YubNub describes itself as a "command line for the web", though I've found its greatest feature to be its ability to dispatch search terms to different engines by prefixing your search with an appropriate command (e.g. `g' for Google, `wp' for Wikipedia, etc.).
Epiphany and Firefox both support "Smart Bookmarks", which work in the same way, but it is necessary to set these up for each browser you use on each machine. Personally, I find it far easier to merely set up YubNub and use this instead.

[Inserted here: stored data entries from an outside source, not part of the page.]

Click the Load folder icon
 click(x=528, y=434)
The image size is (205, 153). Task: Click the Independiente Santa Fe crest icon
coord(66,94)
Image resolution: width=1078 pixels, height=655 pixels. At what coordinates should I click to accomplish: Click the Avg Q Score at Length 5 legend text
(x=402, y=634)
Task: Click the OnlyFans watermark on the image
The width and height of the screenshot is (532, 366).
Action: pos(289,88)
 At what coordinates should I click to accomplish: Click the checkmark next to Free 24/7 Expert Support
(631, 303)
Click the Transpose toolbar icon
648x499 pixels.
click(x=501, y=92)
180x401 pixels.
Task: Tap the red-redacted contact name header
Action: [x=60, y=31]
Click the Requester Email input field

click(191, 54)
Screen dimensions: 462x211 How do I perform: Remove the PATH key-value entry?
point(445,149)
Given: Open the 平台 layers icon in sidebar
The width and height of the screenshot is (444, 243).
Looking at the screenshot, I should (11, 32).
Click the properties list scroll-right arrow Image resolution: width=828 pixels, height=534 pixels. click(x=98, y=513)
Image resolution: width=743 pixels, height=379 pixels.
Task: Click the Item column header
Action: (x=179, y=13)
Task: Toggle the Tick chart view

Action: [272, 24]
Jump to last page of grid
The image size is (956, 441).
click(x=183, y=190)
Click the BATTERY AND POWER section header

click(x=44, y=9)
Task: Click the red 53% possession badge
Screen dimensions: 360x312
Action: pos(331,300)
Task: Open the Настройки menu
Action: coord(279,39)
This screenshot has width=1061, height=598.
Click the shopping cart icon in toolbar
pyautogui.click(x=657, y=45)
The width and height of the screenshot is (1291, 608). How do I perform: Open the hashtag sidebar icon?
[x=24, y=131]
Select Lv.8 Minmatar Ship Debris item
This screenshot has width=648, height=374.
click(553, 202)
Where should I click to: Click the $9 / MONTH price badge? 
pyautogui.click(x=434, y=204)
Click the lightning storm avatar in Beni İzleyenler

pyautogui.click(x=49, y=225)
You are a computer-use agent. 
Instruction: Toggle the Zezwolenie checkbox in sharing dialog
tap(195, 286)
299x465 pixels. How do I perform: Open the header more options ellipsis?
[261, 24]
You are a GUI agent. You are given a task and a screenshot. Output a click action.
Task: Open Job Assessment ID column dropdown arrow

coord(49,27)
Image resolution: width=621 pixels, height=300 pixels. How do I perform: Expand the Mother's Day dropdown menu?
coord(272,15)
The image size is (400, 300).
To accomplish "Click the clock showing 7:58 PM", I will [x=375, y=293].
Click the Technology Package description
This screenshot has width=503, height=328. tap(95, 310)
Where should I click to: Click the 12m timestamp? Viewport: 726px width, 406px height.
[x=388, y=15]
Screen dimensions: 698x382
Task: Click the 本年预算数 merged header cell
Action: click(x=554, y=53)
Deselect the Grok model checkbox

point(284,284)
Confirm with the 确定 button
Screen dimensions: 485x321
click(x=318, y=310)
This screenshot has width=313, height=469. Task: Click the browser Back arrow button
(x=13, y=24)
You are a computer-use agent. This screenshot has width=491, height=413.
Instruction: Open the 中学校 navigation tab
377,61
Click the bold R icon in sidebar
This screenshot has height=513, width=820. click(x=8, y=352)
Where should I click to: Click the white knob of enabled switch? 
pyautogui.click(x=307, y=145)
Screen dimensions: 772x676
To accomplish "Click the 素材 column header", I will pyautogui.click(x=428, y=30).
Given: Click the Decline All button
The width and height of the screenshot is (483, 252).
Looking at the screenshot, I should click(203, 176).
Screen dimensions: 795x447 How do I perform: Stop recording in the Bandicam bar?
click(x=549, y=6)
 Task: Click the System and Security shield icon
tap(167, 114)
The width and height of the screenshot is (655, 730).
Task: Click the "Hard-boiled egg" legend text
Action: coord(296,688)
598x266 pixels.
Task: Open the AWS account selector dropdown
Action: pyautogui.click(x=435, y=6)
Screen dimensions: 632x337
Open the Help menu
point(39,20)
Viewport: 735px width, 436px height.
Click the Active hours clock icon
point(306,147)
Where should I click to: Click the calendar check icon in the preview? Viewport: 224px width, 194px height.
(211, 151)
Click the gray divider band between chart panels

Epiphany supports a keywords feature whereby anything typed in the Location bar that isn't recognised as a URL is dispatched to Google (by default) and a search for the keywords entered is performed. I have changed this behaviour to default to YubNub instead, so that I can dispatch any searches from the Location bar. This can be done by firstly typing "about:config" into the Location bar and then changing the "keyword.URL" property to "http://www.yubnub.org/parser/parse?command=". You should also ensure that the "keyword.enabled" property is set to "true''.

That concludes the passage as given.